+++ Available data

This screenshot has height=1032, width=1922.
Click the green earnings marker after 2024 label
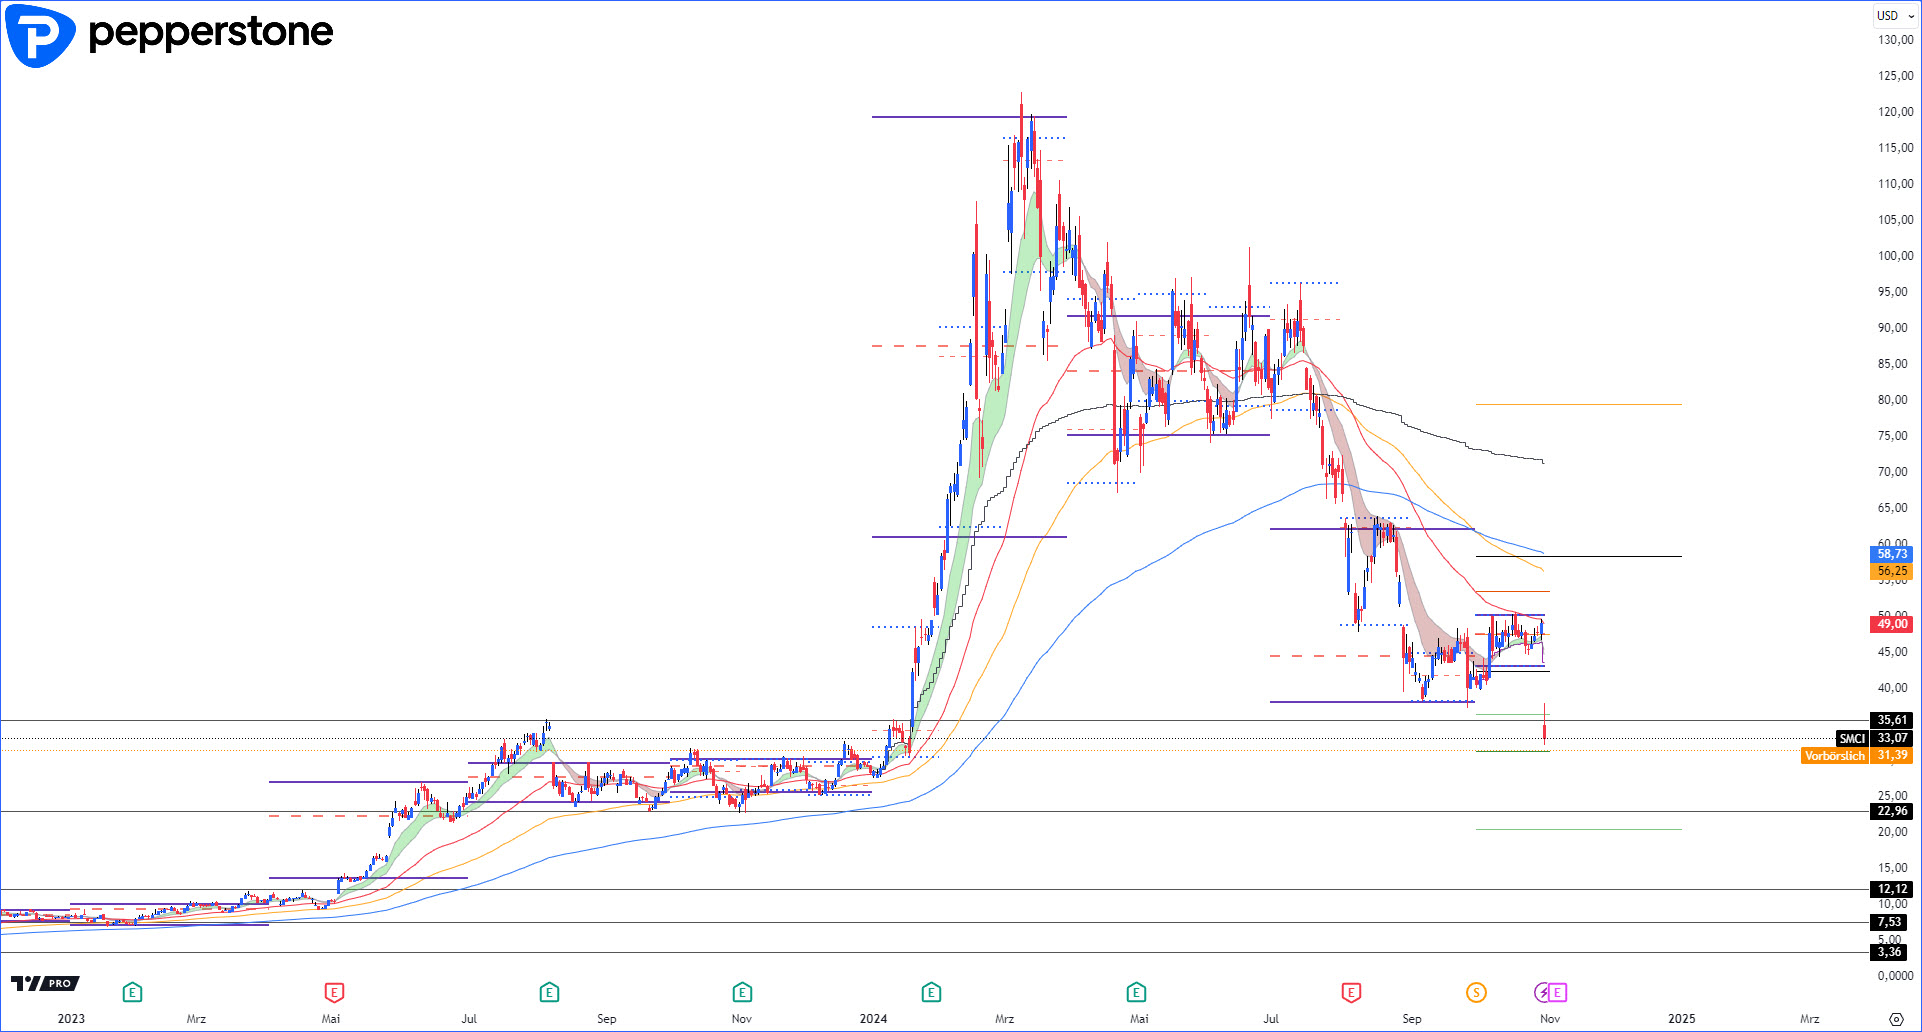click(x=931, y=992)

++++++
+++ Available data

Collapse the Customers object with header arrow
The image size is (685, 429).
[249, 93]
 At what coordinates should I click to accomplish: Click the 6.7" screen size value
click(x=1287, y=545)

++++++
+++ Available data

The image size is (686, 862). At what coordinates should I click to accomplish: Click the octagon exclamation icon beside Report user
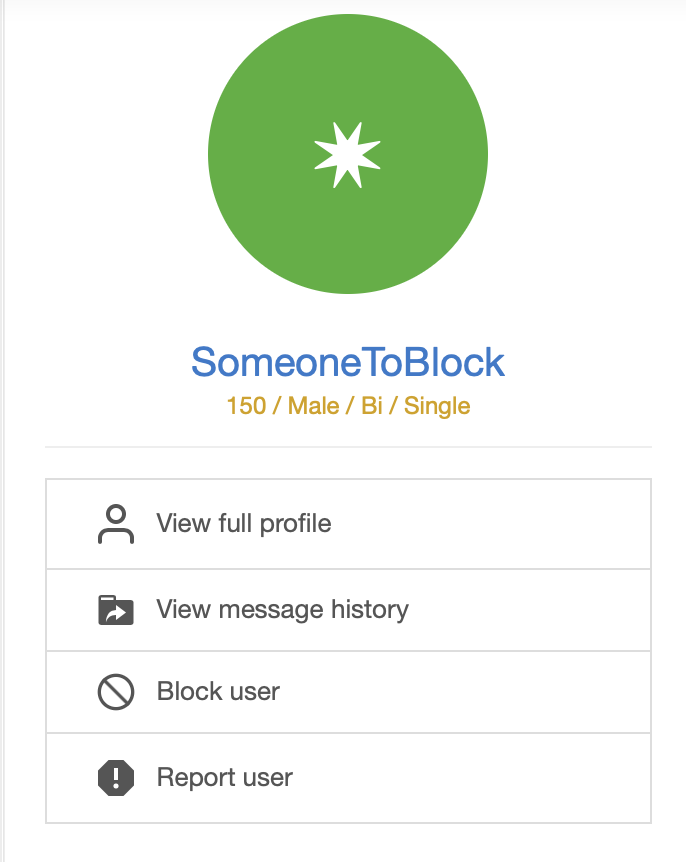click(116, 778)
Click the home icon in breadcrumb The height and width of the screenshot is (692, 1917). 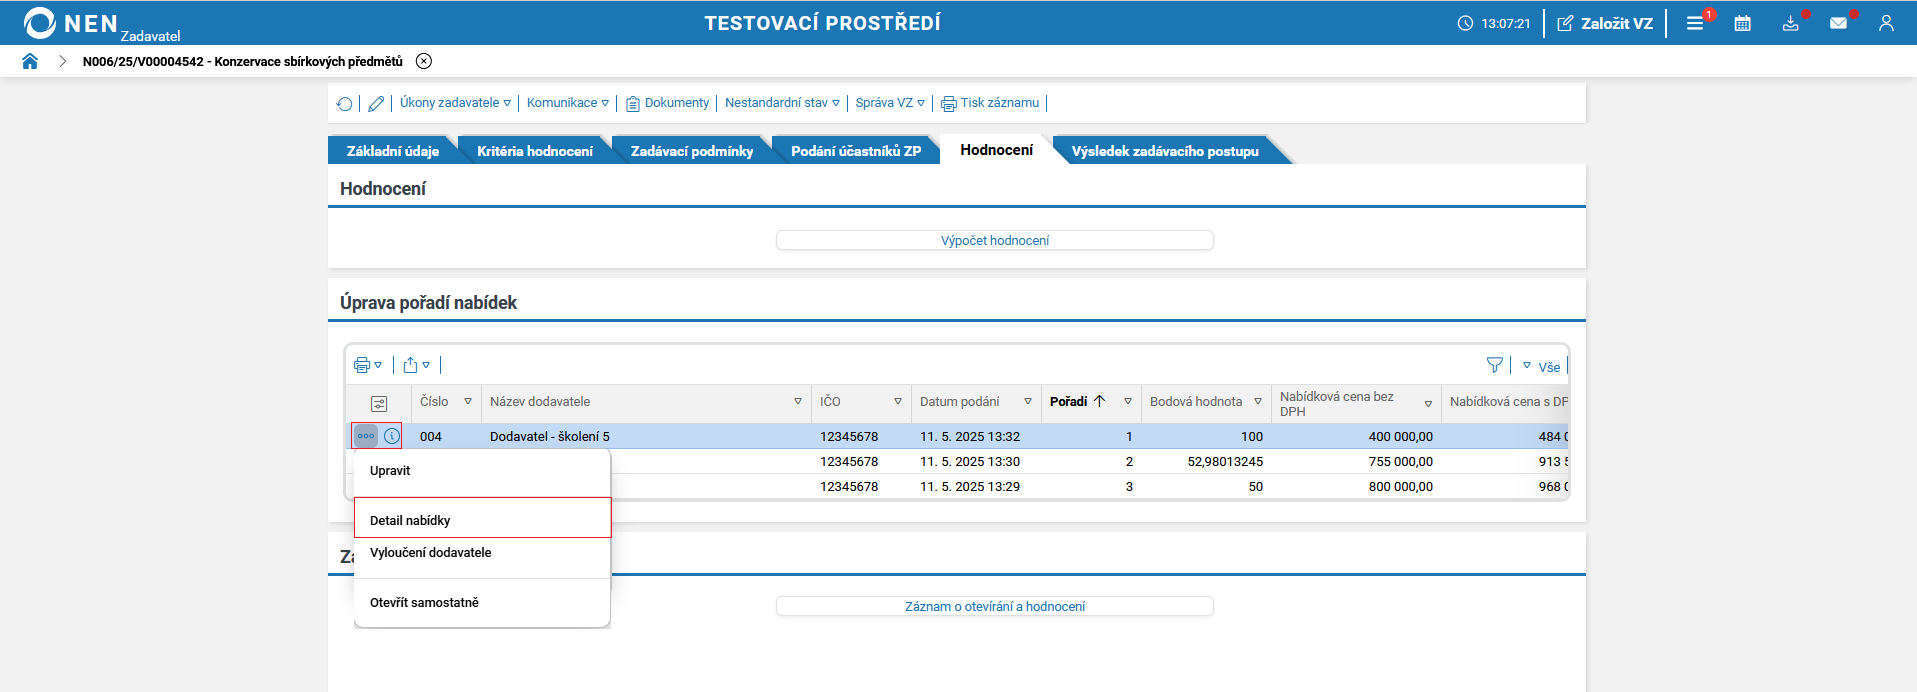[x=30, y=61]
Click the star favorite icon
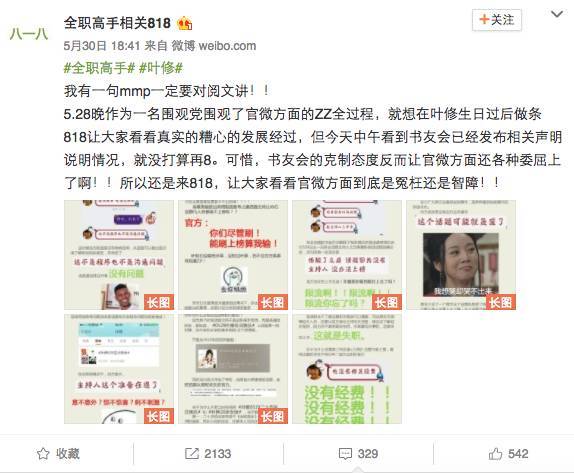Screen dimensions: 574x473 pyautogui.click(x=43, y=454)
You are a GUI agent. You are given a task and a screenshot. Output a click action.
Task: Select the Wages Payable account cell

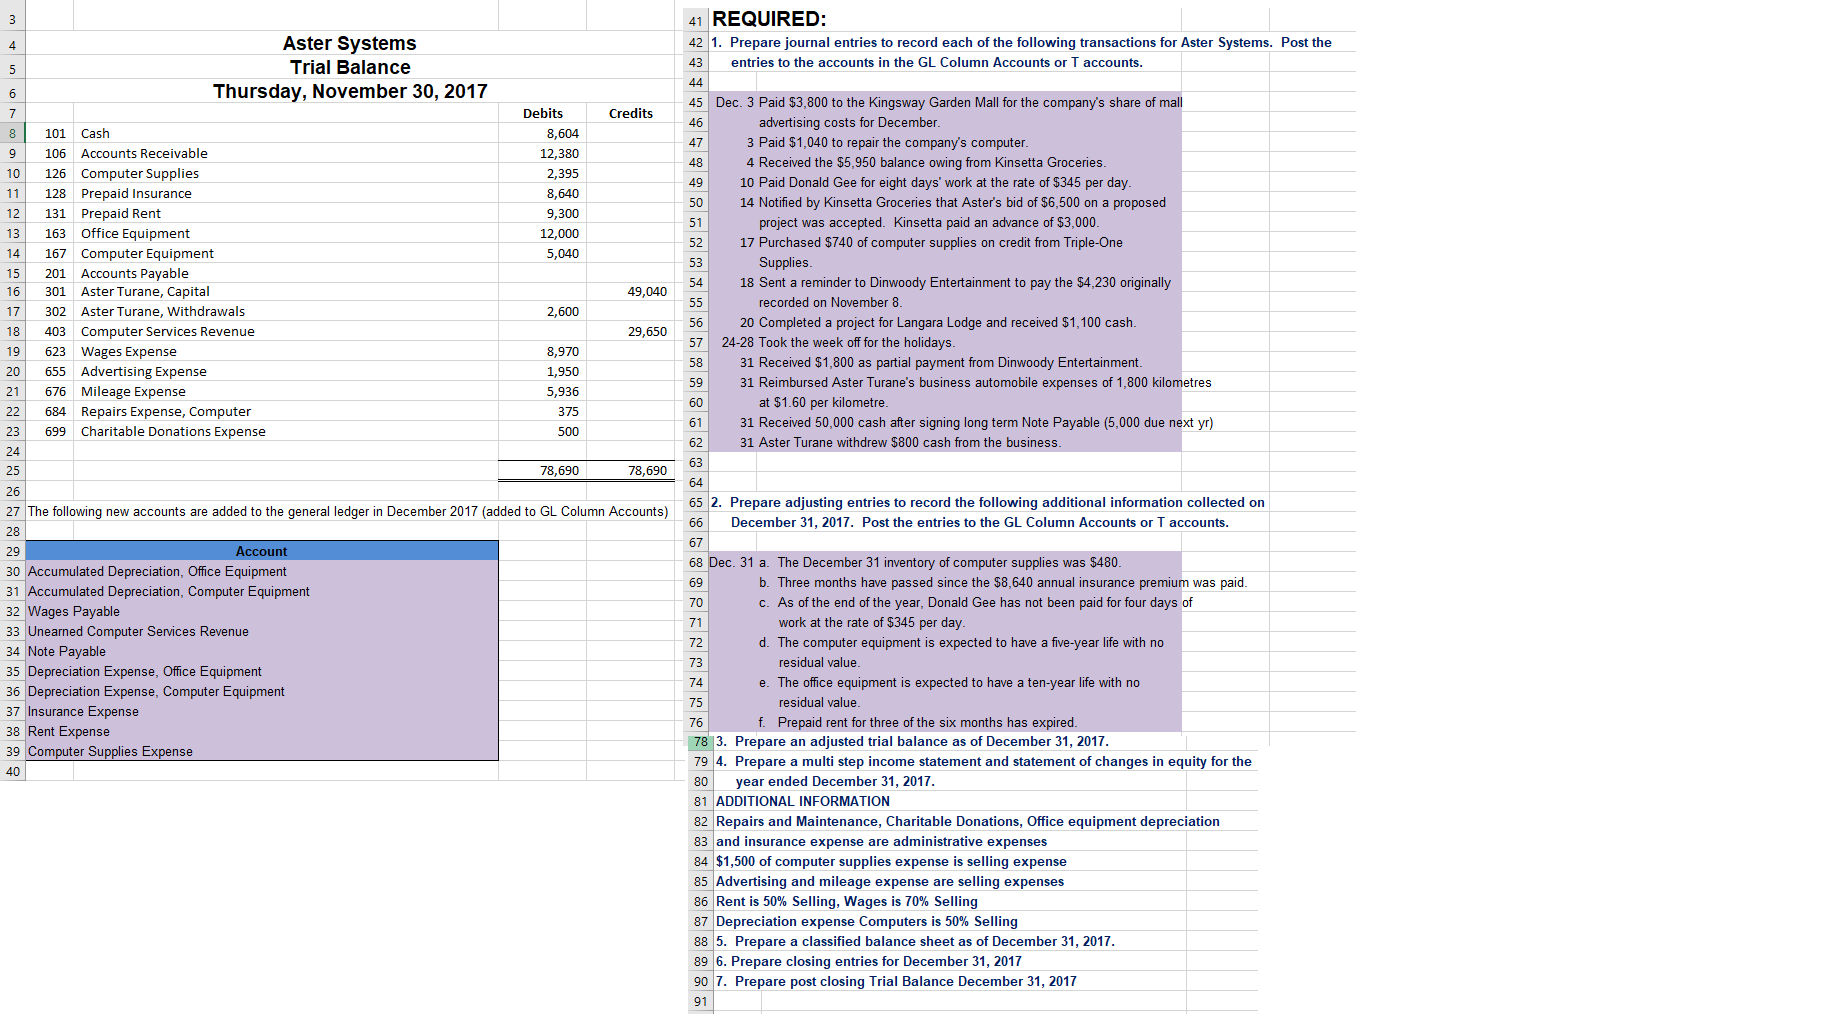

++++++

> Exercise brief
From the entries above, extract only the lines running from the one containing "You are a GUI" through the one containing "Task: Select the Wages Payable account cell", inclusive.

> Exercise result
You are a GUI agent. You are given a task and a screenshot. Output a click action.
Task: Select the Wages Payable account cell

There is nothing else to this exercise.